# Will my American 'land-line' phone work in the Philippines?



## Zone199 (Oct 21, 2013)

I understand 'land line' phones are kind of hard to get in the Philippines so I might just use a cellphone. But I have two really nice land line phones I'll take with me just in case --- if they will work.

Thanks
Maxx


----------



## Asian Spirit (Mar 1, 2010)

Zone199 said:


> I understand 'land line' phones are kind of hard to get in the Philippines so I might just use a cellphone. But I have two really nice land line phones I'll take with me just in case --- if they will work.
> 
> Thanks
> Maxx


The physical phones are easy to come by. The difficult part is finding a land line service provider in any given location. Most areas do not have land line service and rely on wireless cell type service
Put them in the trash unless you need it for a paperweight or collectors item...


----------



## Asian Spirit (Mar 1, 2010)

CaptainLarsen said:


> Yes they will work, just remember you will need a converter 110 to 220v if they need power too. I brought a nice cordless set from Canada and they worked fine. You can buy nice phones here too though.
> Another cool thing I have done is to bring my VoiP modem from Vonage with me from Canada, hook it up to my internet modem and I have a local Canadian number here, just paying my monthly subscription. It's very good for business as people think they call a Canada number but I'm here in PH  and ofcourse my children can call me for free. International calls to anywhere is also a lot cheaper than with PLDT etc..


Thats a cool idea and good way to hold down calling costs for many.
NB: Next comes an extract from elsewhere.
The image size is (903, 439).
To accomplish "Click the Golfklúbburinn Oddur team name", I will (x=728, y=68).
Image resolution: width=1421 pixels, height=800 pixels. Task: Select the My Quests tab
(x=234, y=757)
That would be worth doing for sure..


----------



## Phil_expat (Jan 3, 2011)

CaptainLarsen said:


> Yes they will work, just remember you will need a converter 110 to 220v if they need power too. I brought a nice cordless set from Canada and they worked fine. You can buy nice phones here too though.
> Another cool thing I have done is to bring my VoiP modem from Vonage with me from Canada, hook it up to my internet modem and I have a local Canadian number here, just paying my monthly subscription. It's very good for business as people think they call a Canada number but I'm here in PH  and ofcourse my children can call me for free. International calls to anywhere is also a lot cheaper than with PLDT etc..
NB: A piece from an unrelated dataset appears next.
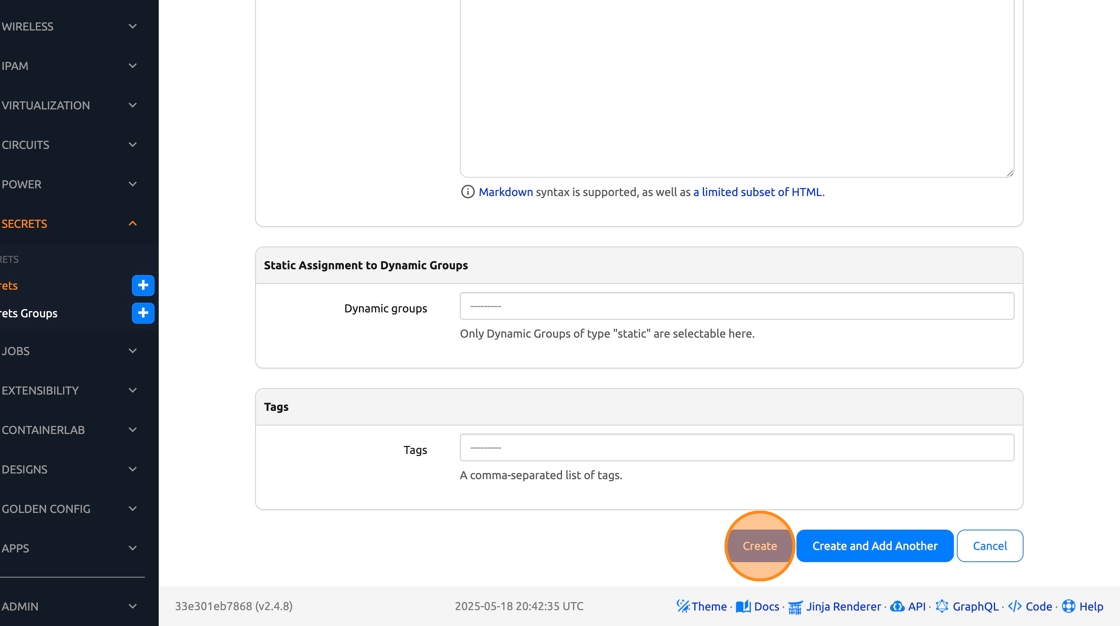Click the plus icon beside Secrets Groups
The image size is (1120, 626).
pos(143,313)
I totally agree with what you wrote and I am doing the same thing but with teleblend not Vonage. I can receive phone calls from the USA and no charge to make calls to the USA and Canada. I prefer these providers because it does not require the use of my computer and I can always receive calls. I do use a land line phone I bought in the USA. Your landline phone will work here with a 220v to 110v converter that is easy to buy here. Landline phones are available here also.


----------



## Zone199 (Oct 21, 2013)

Thanks, that's good news!


----------



## jon1 (Mar 18, 2012)

CaptainLarsen said:


> Yes they will work, just remember you will need a converter 110 to 220v if they need power too. I brought a nice cordless set from Canada and they worked fine. You can buy nice phones here too though.
> Another cool thing I have done is to bring my VoiP modem from Vonage with me from Canada, hook it up to my internet modem and I have a local Canadian number here, just paying my monthly subscription. It's very good for business as people think they call a Canada number but I'm here in PH  and ofcourse my children can call me for free. International calls to anywhere is also a lot cheaper than with PLDT etc..
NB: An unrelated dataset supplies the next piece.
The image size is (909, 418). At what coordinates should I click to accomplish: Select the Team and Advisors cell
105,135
I use a MagicJack Plus for my VOIP. It plugs directly into your router (so having a computer on all the time is no longer a requirement to have phone connectivity). They also have an app now that you can load onto your Smart Phones (Droid and Apple). I have loaded that on our Smart Phones and it works like a champ too! I routinely get/make phone calls now from anywhere in the world (via internet) for a whopping $20/year.


----------



## MikeynJenz (Oct 8, 2012)

Wow, gonna have to look into these things myself, would be great to be able to call up friends and family without breaking the bank. What is the name of that app for $20 a year?


----------



## jon1 (Mar 18, 2012)

MikeynJenz said:


> Wow, gonna have to look into these things myself, would be great to be able to call up friends and family without breaking the bank. What is the name of that app for $20 a year?


The app is called Magic Jack. You can buy a phone number (have to call their customer support to setup) or buy the device ($70) and load your accont info onto your phone. I have 2 devices. One in the house (a Magic Jack Plus) and an older model Magic Jack (one that has to be hanging off of a computer) that I have loaded the account onto my cell phone. The phone service is $20/year. You pick the Area code and Prefix that you want in the States and all US/Canada calls are toll free. If you want to dial international numbers, there is an option to load money against your account for that (rates are similar to normal carriers for that). You also get free voice mails emailed to your email address on record.


----------



## M.C.A. (Feb 24, 2013)

With the internet a quality computer and good headset it's just like working in the call center again plus video, Skype, Facebook and Outlook are free if you need to just call someone else's cell phone or land line Gmail charges 1 cent a minute to the US, that's if you need to call another phone, EU? unsure of their rates, Skype would have similar rates.

Philippines is still expensive even on Gmail, I can't believe just how expensive phone rates are here as compared to the rest of the world.


----------